Furthermore, some chemical properties of PDB ligands and drugs have been compared (see Figure 2). The distributions of numbers of hydrogen bond donors for PDB ligands and drugs differ most significantly. A bigger percentage of the drugs (26%) have no hydrogen bond donor, the largest fraction of the PDB ligands (19%) have two of them. About half of the drugs have no or only one hydrogen bond donor, which applies for only a quarter of the PDB ligands. About one third of the drugs have three or four hydrogen bond acceptors, the fractions of drugs with nine or more hydrogen bond acceptors drop below 3%. For the PDB ligands, the distribution is more flat: only 22% of them have three or four hydrogen bond acceptors, still over 3% of them have 11 hydrogen bond acceptors.

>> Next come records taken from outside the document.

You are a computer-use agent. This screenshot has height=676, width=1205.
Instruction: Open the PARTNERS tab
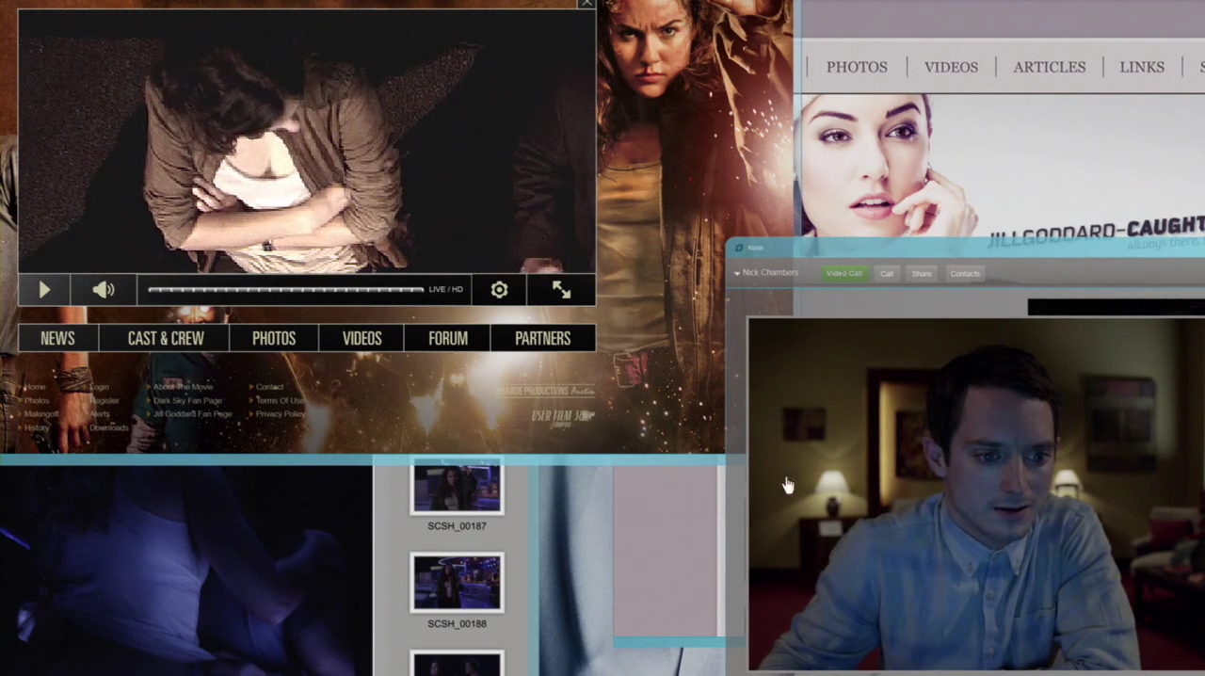[543, 338]
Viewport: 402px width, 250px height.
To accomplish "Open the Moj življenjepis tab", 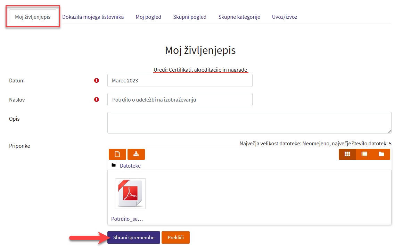I will coord(33,17).
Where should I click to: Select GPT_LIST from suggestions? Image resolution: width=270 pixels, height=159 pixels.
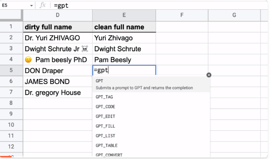coord(151,136)
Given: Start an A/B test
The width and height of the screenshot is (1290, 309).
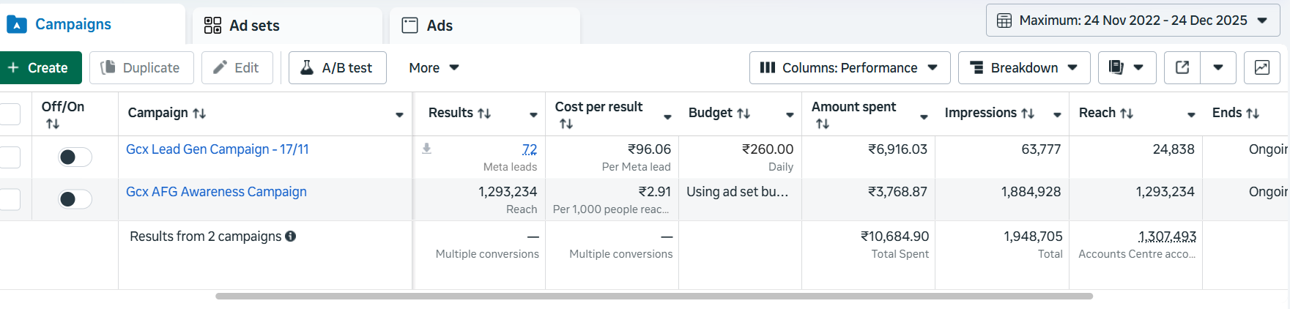Looking at the screenshot, I should point(337,67).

Most drugs have a logP value around 3, and the logP values of the PDB ligands accumulate around the negative value -1. Approximately the same fraction of PDB ligands and drugs are "drug-like" according to the Lipinski "Rule of five" : 92 and 91%, respectively, have a logP value less than 5, although altogether the logP values of the drugs are closer to this critical value. A majority of the PDB ligands have very low molecular weights in comparison to the drugs, which supposedly is be caused by the fact that in proteins often very small solvent molecules are bound. Nevertheless, slightly more (5%) drugs than PDB ligands fulfil the Lipinski "Rule of five" regarding the molecular weight. The same applies for the numbers of hydrogen bond donors (and acceptors): 7% (5%) more drugs fulfil the Lipinski "Rule of five".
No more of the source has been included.